Hananta 36

49 8 0
                                    

Jangan lupa vote🌟

***

Rio melangkahkan kakinya di koridor panjang ini. Emosinya memuncak mengingat perkataan kepala sekolahnya tadi.

"Pak, saya kemari ingin melaporkan perlakuan Bunga yang sudah termasuk bullying di sekolah ini."

Pria berumur setengah abad itu nampak melepas kacamatanya. Ia menatap Rio sembari menghela napas. "Saya tahu perbuatannya hari ini. Tapi saya tidak bisa bertindak lanjut jika berhubungan dengan Bunga."

Rio mengernyit. "Apa karena ayahnya adalah donatur terbesar di sekolah ini?"

"Bukan." Pria dewasa itu menggeleng singkat dan membuat Rio semakin bingung. "Tapi karena Pak Indra."

"Indra? Indra, ayah saya?"

Cowok berhoodie itu dibuat terkejut karena pria di depannya mengangguk. "Pak Indra meminta saya untuk tidak menghukum atau memberi sanksi kepada Bunga tanpa persetujuannya. Jika tidak, ia dan ayah Bunga akan berhenti menjadi donatur."

Rio terkekeh tidak percaya. "Pak, tapi di sini Bunga bersalah. Seharusnya Bapak bisa membela murid yang dirugikan dong, Pak. Apalagi Bapak adalah kepala sekolah."

Pak Candra, kepala sekolah tersebut, kembali menghela napas. "Sayangnya, hal tersebut sudah ada di perjanjian.
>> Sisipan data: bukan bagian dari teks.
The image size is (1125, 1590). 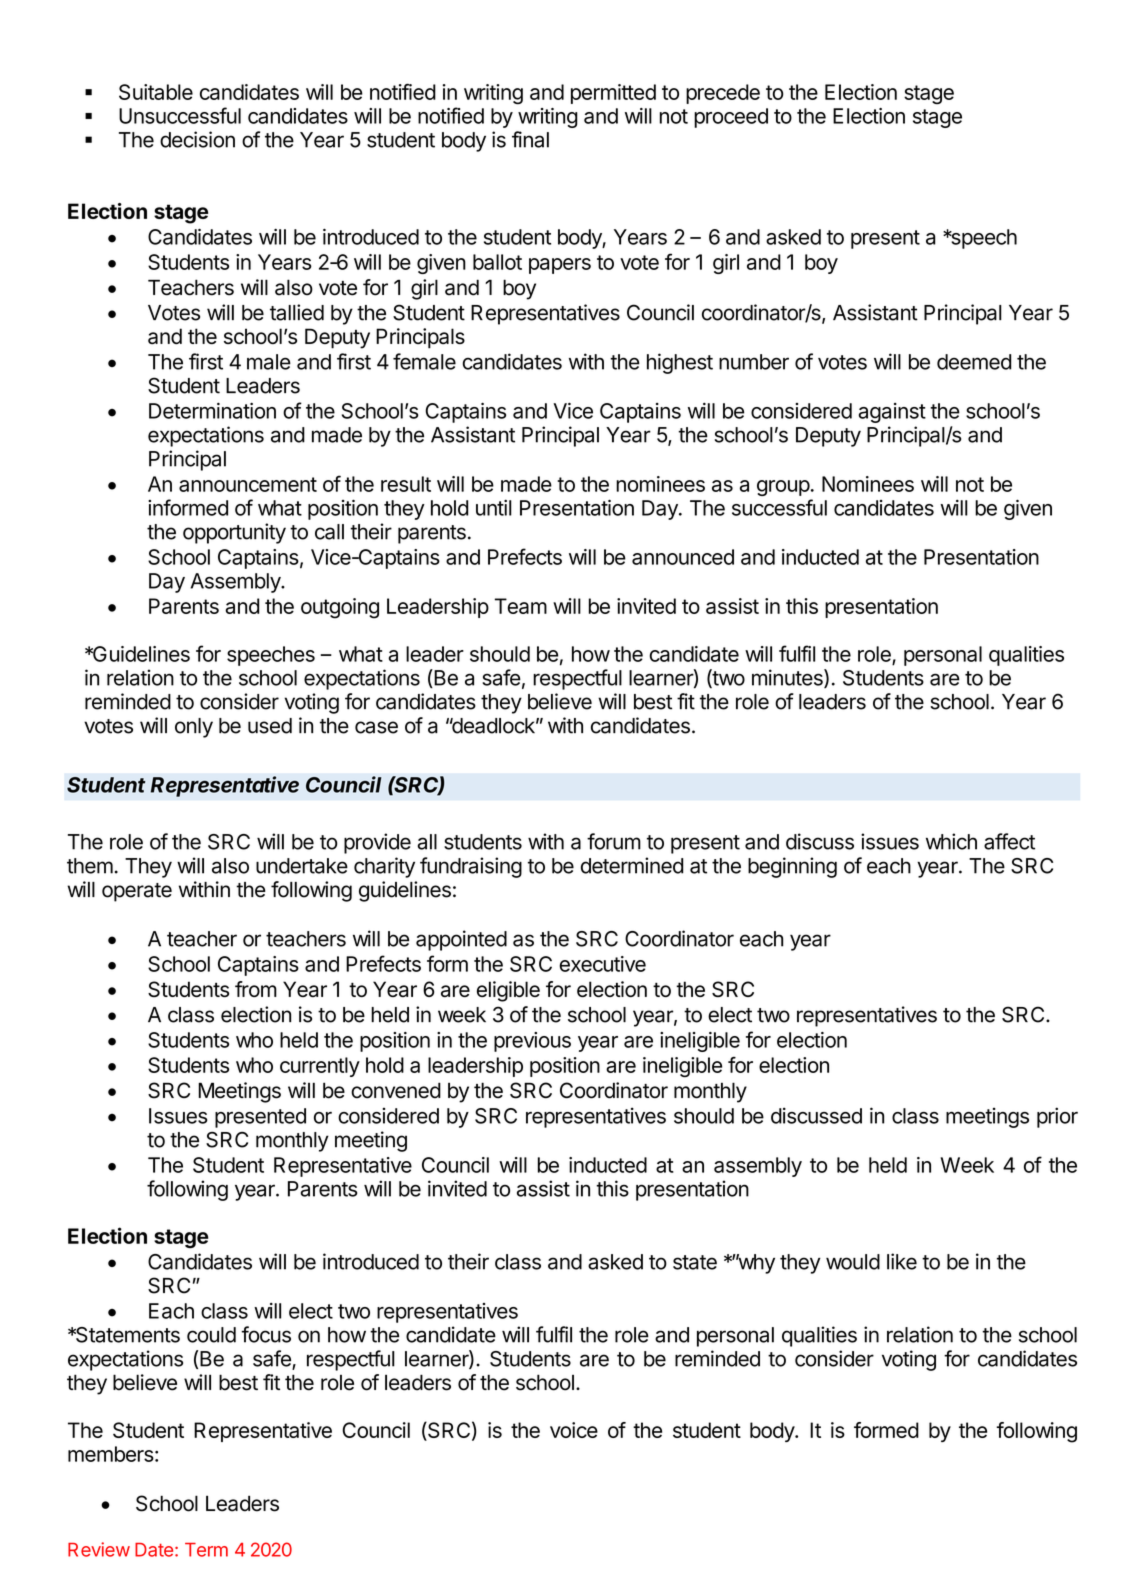 I want to click on voice, so click(x=574, y=1430).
Jadi, bukan hanya berhenti menjadi donatur, tapi sekolah ini juga dapat dituntut jika melanggar perjanjian tersebut."

Rio mengepalkan tangannya kuat. Sepertinya, hati seorang Indra Dirgantara sudah menjadi batu.

Tidak lama setelah itu, ia keluar dan di sinilah ia sekarang, di kantor ayahnya. Ia nekat pergi menggunakan taksi sendirian tanpa memberitahu Rian ataupun lainnya. Biarlah ini menjadi urusannya.

Ia mengetuk kasar pintu jati di depannya. Setelah mendengar jawaban dari sang empunya ruangan, ia masuk dan tanpa basi-basi mengeluarkan semua uneg-unegnya.

"Pa, apa maksud papa yang berusaha melindungi Bunga di sekolah? Hari ini Bunga berulah dan melakukan bullying ke Hana. Tapi semua itu jadi nggak berarti di mata kepala sekolah hanya karena perjanjian yang Papa buat."

Indra dengan santai menyandarkan tubuhnya di kursi kebanggaannya. "Jadi nama gadis itu Hana?" Indra mengangkat bahunya kecil. "Papa sendiri yang meminta Bunga melakukan apa pun agar kalian bisa menjalin sebuah hubungan. Dan mungkin, itu salah satu caranya."

Rio mengangkat salah satu alisnya dan terkekeh sinis. "Aku nggak nyangka Papa bisa berpikir sepicik itu. Sampai kapan, Pa?"

"Sampai kamu menerima perjodohan itu. Dan tentunya sampai perusahaan papa dan Om Thomas bersatu," jawab Indra enteng.

"Papa mau ngorbanin Rio demi bisnis Papa sendiri?"

"Hei, hei. Siapa yang ngorbanin kamu? Suatu saat nanti kamu juga yang akan meneruskan perusahaan ini dan pastinya akan lebih mudah jika perusahaan berkembang dengan cepat karena kerja sama ini."

Cowok itu menyugar rambut dan matanya menatap dinding di belakang ayahnya. Ia kembali menatap datar Indra. "Rio nggak butuh perusahaan Papa."

Setelahnya, ia berbalik tanpa mendengar tanggapan ayahnya lagi. Ketika tangannya menyentuk gagang pintu, Indra berkata, "Sekarang korbannya bukan kamu, tetapi gadis yang bernama Hana."

Rio mendengarnya, sangat jelas. Tapi ia berusaha untuk tidak terganggu dan meninggalkan ruangan ayahnya. Namun, jujur saja, kalimat tersebut berhasil meracuni pikirannya.

Ponselnya berdering ketika dirinya sampai di lobi. "Halo."

"Lo dimana sekarang?" tanya sang penelpon setelah teleponnya tersambung.